Skip to content
STUB

Two-Phase Commit vs Sagas

The pattern: two answers to “how do you make a transaction across multiple services consistent?” 2PC: a coordinator asks all participants “can you commit?” then “commit.” Atomic if all online; blocks if anyone is unreachable. Sagas: each step is a local transaction with a compensating action; if step 5 fails, run compensations 4→1. Eventually consistent; never blocks.

The trade-off: consistency speed vs. failure tolerance. 2PC gives strong atomicity but is fragile under failure (the famous “blocking protocol”). Sagas are fault-tolerant but require designing compensations (and accepting a window of inconsistency). Modern systems trend toward sagas + idempotency — the saga is the only protocol that survives realistic network failure.

[Deepen Year 2 Phase 8 + revisit when designing cross-service workflows in Year 4-5.]

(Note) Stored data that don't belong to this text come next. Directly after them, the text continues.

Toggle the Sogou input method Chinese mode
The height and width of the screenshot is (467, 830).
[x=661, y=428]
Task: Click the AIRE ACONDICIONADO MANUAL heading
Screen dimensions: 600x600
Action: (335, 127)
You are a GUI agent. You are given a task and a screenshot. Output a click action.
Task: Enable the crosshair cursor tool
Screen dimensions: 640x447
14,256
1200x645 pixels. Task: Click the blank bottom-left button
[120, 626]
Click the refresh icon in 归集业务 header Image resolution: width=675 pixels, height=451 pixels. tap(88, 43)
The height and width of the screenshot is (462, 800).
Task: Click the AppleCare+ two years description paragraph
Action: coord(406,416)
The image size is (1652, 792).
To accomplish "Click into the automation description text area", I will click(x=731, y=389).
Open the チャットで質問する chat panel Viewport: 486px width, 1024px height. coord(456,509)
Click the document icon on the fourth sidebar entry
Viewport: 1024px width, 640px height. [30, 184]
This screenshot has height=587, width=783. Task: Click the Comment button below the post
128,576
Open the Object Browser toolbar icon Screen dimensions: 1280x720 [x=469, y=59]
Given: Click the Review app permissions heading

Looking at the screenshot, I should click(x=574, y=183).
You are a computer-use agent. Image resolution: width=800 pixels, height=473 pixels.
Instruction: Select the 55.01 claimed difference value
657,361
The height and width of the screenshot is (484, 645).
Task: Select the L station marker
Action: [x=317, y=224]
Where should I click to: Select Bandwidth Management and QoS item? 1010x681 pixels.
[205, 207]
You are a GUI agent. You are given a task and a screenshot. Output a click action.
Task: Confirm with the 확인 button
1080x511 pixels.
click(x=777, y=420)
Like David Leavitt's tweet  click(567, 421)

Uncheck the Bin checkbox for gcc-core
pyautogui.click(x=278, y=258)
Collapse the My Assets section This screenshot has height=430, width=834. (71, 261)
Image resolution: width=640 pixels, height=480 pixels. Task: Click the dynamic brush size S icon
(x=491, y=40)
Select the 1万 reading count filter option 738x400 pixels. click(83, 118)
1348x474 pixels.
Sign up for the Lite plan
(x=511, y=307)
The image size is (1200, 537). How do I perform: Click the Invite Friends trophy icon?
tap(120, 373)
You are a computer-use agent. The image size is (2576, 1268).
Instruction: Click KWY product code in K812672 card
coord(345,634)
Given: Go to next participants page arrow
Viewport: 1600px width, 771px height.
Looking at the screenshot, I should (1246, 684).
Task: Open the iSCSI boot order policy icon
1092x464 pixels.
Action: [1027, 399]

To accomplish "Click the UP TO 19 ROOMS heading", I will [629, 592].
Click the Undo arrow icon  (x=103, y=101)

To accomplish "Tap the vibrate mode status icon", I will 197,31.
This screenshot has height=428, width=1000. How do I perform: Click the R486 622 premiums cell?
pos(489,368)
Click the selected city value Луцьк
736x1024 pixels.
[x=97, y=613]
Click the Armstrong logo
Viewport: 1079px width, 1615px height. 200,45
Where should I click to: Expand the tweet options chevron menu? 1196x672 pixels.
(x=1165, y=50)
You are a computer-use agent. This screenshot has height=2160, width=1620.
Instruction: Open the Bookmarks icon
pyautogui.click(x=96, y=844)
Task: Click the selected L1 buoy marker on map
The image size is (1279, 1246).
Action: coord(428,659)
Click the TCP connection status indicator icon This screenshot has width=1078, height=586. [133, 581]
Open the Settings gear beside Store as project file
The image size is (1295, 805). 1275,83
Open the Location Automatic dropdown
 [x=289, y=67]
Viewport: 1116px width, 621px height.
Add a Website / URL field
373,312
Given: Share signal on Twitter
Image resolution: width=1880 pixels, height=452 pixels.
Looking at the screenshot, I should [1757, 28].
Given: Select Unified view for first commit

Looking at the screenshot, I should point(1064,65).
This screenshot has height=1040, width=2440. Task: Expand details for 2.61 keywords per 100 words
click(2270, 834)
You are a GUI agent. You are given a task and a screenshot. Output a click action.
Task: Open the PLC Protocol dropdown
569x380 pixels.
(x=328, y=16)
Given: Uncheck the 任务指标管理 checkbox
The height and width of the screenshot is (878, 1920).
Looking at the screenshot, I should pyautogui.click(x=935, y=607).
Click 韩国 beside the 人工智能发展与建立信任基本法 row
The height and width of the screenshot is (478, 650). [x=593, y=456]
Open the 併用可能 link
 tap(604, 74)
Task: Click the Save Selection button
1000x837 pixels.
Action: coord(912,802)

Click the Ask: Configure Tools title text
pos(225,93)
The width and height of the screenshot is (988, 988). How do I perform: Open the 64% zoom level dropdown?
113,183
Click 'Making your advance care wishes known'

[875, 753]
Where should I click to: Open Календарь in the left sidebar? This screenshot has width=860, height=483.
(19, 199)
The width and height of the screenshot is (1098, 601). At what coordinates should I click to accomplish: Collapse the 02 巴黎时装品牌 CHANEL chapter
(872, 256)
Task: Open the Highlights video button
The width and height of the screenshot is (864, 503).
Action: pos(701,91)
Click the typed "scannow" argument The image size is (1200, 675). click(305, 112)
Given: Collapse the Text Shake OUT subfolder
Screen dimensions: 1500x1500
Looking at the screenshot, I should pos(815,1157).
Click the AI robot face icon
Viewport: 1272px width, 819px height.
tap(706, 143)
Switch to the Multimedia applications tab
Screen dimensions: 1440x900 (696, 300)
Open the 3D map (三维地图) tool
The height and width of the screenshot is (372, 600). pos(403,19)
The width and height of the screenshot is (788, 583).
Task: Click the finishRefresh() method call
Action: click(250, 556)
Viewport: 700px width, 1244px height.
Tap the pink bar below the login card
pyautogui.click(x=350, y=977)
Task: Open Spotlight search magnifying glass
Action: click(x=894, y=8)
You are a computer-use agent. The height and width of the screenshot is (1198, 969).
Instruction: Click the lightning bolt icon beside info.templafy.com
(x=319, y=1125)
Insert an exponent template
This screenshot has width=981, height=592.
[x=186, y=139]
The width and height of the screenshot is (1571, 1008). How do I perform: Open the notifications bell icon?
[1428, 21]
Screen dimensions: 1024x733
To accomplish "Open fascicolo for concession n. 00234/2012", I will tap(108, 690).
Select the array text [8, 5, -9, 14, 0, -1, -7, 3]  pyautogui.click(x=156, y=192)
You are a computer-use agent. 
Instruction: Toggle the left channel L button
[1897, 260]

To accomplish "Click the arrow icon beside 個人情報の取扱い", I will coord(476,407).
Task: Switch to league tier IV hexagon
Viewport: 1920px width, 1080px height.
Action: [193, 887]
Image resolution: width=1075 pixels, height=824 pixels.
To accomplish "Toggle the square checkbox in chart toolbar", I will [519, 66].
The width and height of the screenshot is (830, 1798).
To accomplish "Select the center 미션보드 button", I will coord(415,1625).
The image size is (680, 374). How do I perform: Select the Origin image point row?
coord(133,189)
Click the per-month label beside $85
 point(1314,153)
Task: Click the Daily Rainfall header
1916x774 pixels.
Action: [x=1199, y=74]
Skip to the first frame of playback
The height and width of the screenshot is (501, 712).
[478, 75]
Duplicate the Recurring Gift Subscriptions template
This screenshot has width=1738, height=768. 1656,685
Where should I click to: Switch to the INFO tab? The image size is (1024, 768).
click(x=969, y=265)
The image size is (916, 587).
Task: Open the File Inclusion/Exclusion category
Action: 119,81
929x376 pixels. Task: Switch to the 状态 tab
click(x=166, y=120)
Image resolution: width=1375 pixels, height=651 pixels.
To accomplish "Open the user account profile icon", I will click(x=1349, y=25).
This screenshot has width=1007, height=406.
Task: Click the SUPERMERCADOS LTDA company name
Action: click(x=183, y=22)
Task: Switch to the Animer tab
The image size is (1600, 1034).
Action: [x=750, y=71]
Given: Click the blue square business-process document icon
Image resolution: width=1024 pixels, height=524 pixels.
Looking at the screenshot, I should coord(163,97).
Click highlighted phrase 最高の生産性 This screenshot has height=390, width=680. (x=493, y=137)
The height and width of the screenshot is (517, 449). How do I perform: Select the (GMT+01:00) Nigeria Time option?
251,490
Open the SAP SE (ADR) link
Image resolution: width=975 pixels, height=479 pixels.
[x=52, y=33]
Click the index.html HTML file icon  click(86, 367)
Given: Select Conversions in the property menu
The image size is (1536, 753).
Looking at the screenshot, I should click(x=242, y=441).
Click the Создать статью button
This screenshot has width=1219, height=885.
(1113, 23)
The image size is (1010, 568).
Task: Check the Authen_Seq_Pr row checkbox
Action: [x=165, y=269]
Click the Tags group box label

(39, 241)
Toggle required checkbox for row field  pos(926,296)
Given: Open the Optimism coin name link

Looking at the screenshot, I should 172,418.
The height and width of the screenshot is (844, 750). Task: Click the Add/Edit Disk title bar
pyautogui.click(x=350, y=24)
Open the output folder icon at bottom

  • Idempotency — saga steps and their compensations must be idempotent or replay corrupts state.
  • Consensus — 2PC is consensus on a single decision; sagas opt out of consensus entirely.
  • Delivery semantics — choreographed sagas ride on at-least-once event delivery; orchestrated sagas hide that with a workflow engine.
  • Eventual consistency — the window between saga step and compensation is exactly this.
  • Append-only log — choreographed sagas use the log as the coordination substrate.

First touched in Year 2 Phase 8; revisited in Year 4 Phase 21 and Year 5 Phase 27 when cross-service workflows show up inside services/llm-gateway/ and services/aiops/.